Le passager de l'orage

  1. Les spectres de Cotte House

    Quand la grande écrivaine de romans à suspense Katherin Bets vient s'installer à Cotteville, toute la population est en émoi, d'autant qu'elle a décidé de louer la demeure de Cotte House, réputée pour les malédictions qu'elle a jetées par le passé sur ses occupants. L'auteur décide également d'engager le jeune Jonathan comme secrétaire particulier afin qu'il tape sur ordinateur ses manuscrits. Pour Jonathan, c'est un job d'été inespéré, bien rémunéré et salutaire, qui va lui permettre de s'extirper, même provisoirement, d'un cocon familial castrateur. Mais le sort a réservé un sort bien peu enviable à l'auteur et à son protégé...

    Voilà un roman destiné à la jeunesse réussi. Claire Gratias signe un suspense savamment entretenu, se fondant sur l'ambiance glauque d'une bâtisse recélant des ombres inquiétantes. Les divers protagonistes sont attachants, humainement campés, et dans ce décor d'été poisseux qui n'attend qu'une pluie salvatrice, la langue de l'écrivaine convient parfaitement. Les chapitres s'enchaînent, l'atmosphère se met lentement en place, et on bascule par paliers successifs vers le drame. Comme le laisse augurer l'épigraphe issue du roman Le passager de la pluie de Sébastien Japrisot, le sang se mettra à couler en même temps que la pluie. Il y a une très intéressante mise en abîme du métier d'écrivain, une sorte d'histoire-miroir pour laquelle il faudra attendre les ultimes pages du roman pour en saisir toute la dimension.
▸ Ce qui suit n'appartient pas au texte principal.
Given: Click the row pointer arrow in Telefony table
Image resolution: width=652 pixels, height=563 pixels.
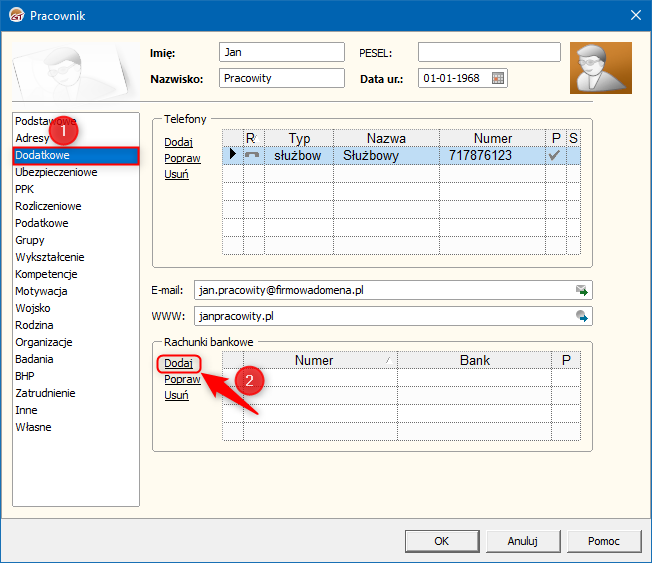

A cet égard, il faut remarquer que le rythme du récit, assez lent, pourra rebuter le lecteur : les scènes se côtoient, glissent au gré d'une histoire qui semble ne pas réussir à se développer ou à entrer dans le vif du sujet, mais c'est sans compter sur le dernier rebondissement orchestré par Claire Gratias ; à l'instar de Bienvenue à Murderland de Frédérique Molay, c'est l'épilogue qui constitue la clef de voûte de cette œuvre atypique, obligeant le lecteur à se remémorer l'ensemble de la structure du roman pour mieux en saisir la subtilité et le sens.
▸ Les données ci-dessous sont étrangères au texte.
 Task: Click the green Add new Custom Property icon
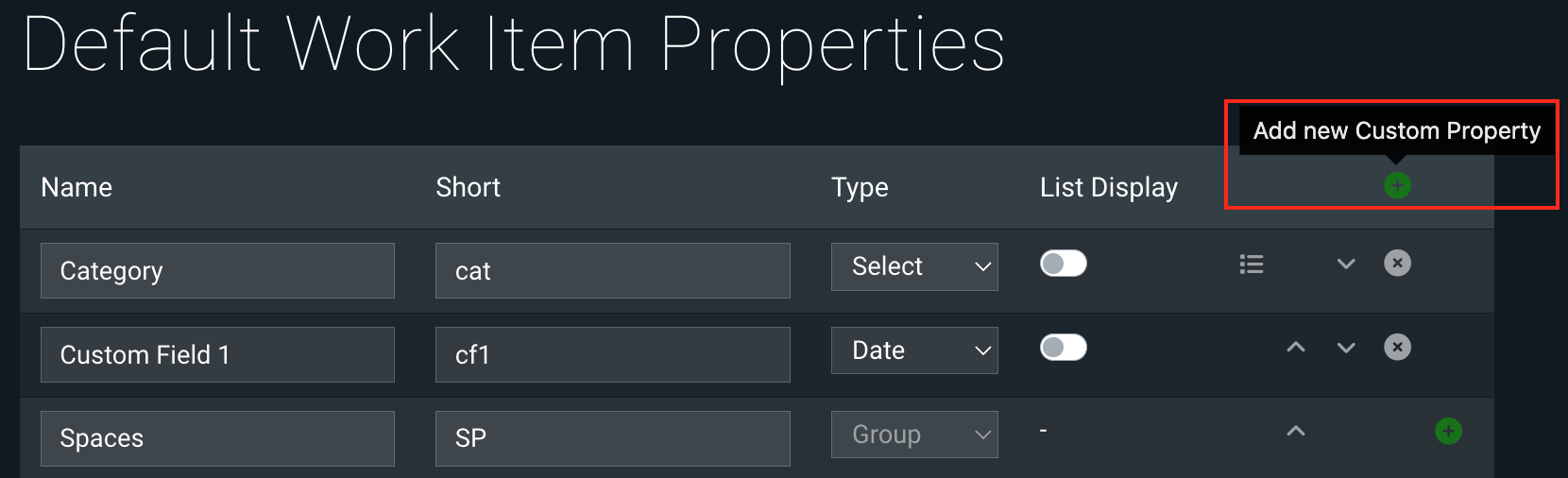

    Le passager de l'orage pourrait, même abusivement, se résumer sous la forme d'une attente, voire d'une patience : il faut attendre sa toute fin pour comprendre où voulait en venir Claire Gratias. Si la chute est brillante, il est cependant à craindre que certains lecteurs, principalement des jeunes, trouveront le flot un peu léthargique. Un peu plus de nervosité ou de noirceur aurait peut-être été préférable, ce qui n'empêchera pas de reconnaître à cet ouvrage de nombreuses qualités.